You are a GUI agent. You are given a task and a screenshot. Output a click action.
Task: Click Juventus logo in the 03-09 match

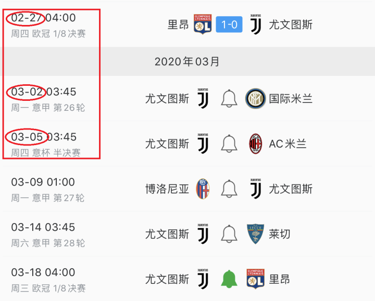pyautogui.click(x=255, y=189)
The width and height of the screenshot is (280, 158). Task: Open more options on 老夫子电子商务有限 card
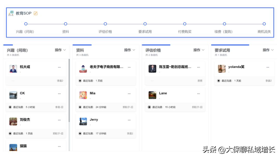tap(129, 67)
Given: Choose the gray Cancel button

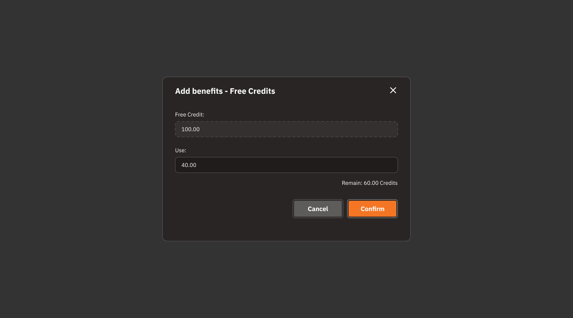Looking at the screenshot, I should 318,209.
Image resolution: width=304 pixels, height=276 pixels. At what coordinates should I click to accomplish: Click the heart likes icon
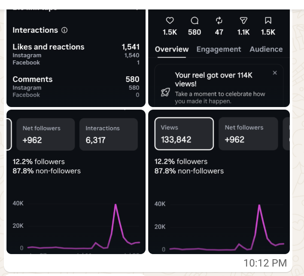tap(170, 21)
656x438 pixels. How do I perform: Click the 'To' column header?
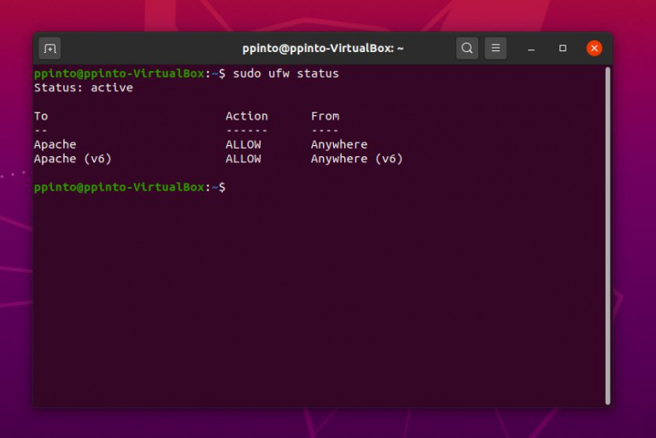click(41, 116)
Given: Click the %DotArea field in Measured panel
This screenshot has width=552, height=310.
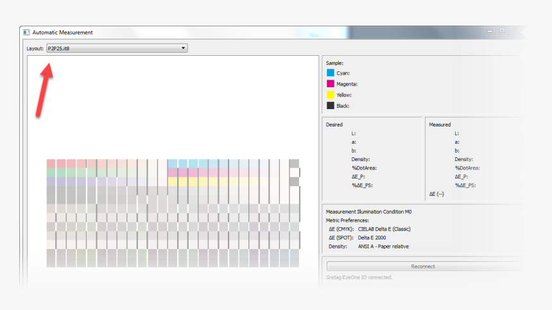Looking at the screenshot, I should click(467, 168).
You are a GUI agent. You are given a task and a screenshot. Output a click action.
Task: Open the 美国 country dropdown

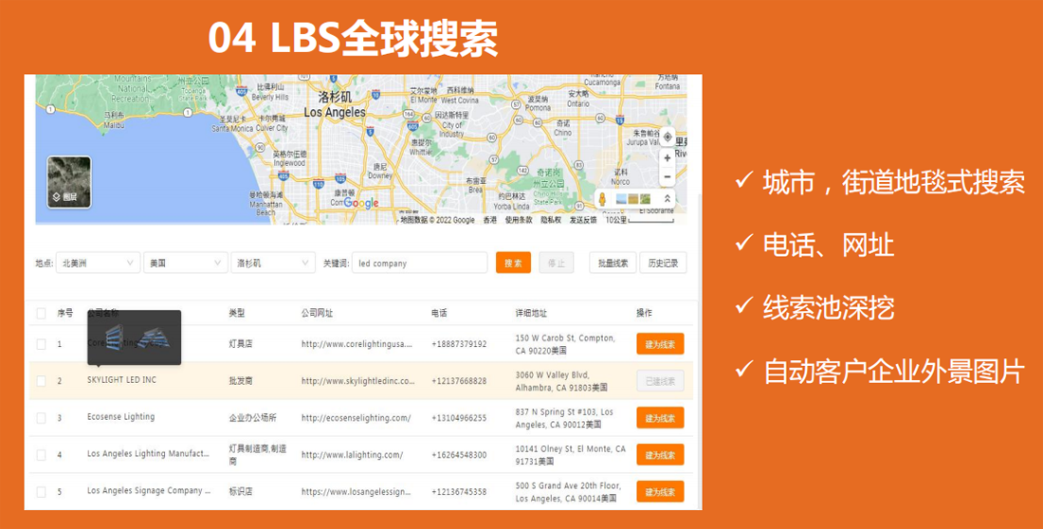[x=185, y=263]
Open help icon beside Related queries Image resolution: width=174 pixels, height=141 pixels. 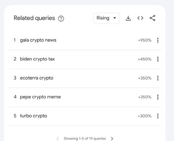61,19
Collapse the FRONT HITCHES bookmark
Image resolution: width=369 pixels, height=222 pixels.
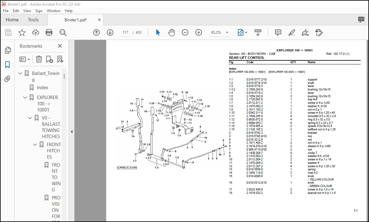pyautogui.click(x=35, y=145)
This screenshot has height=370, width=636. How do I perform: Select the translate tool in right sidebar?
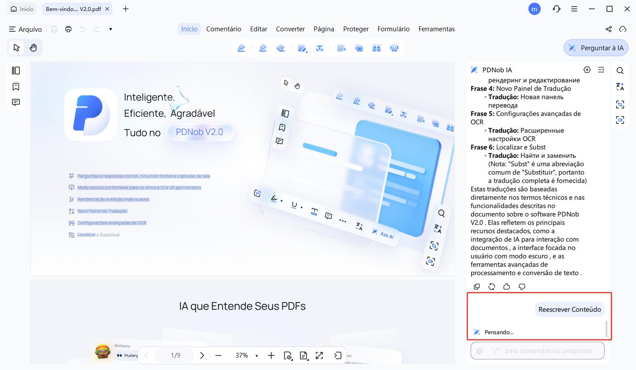(x=620, y=86)
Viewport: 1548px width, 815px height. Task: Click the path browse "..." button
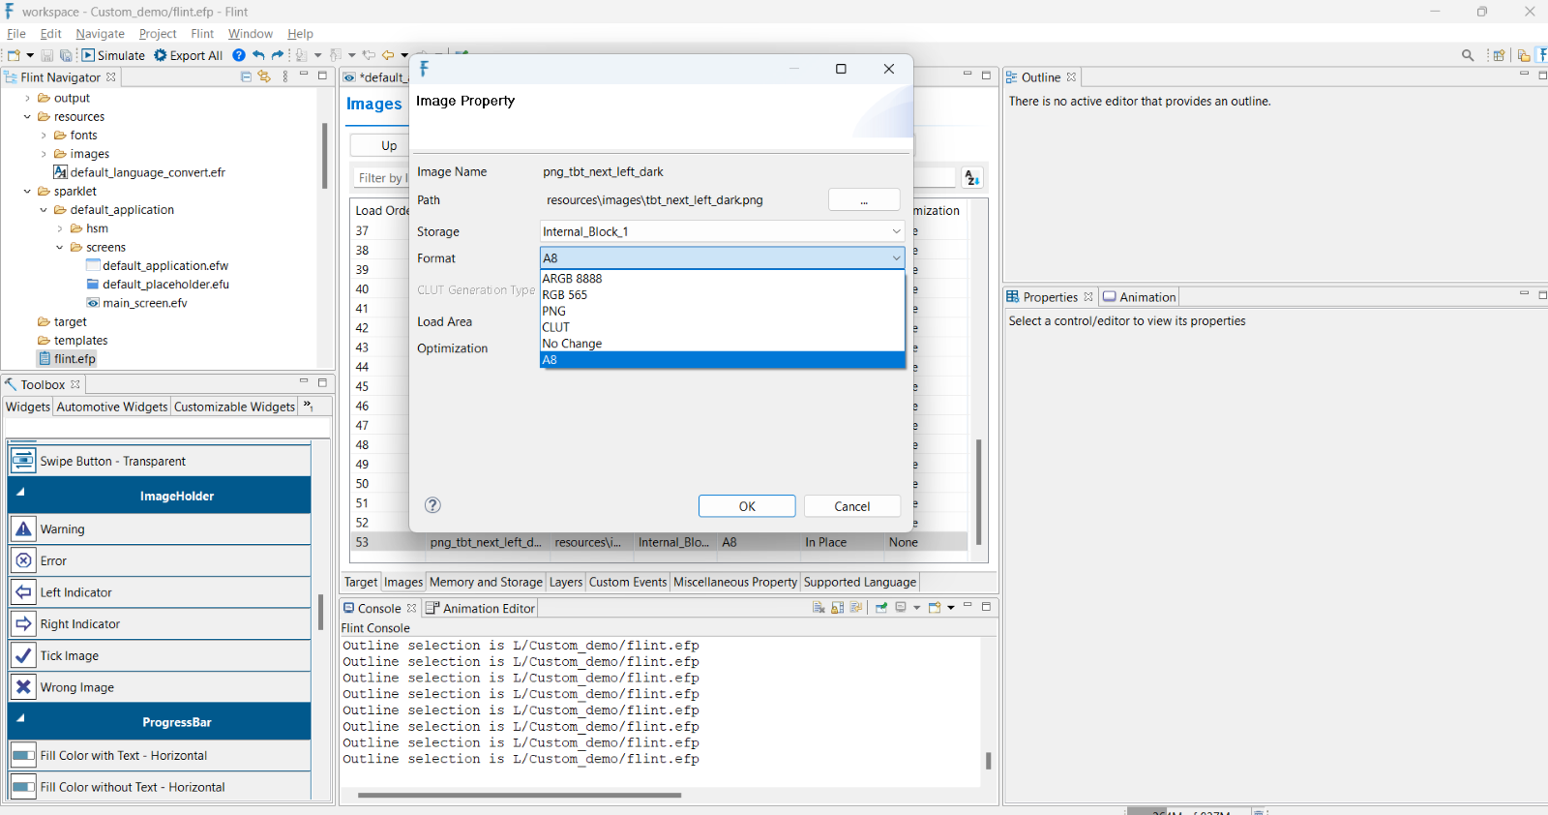click(864, 200)
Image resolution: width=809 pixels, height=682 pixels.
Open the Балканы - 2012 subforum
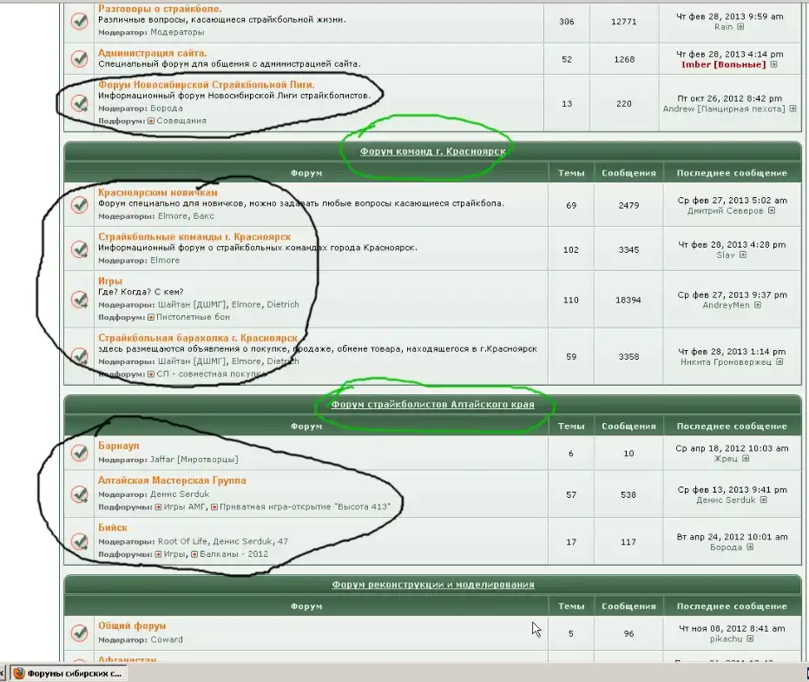[234, 553]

──────

== What is needed ==
Reproduce the data from the line containing "Viewport: 1548px width, 815px" through the end of the data, both ends included, substituting "forum" for "subforum" and keeping everything else unchanged. Leave the pictures out.

== Response ==
Viewport: 1548px width, 815px height. Task: Click the path browse "..." button
click(864, 200)
Image resolution: width=809 pixels, height=682 pixels.
Open the Балканы - 2012 forum
[234, 553]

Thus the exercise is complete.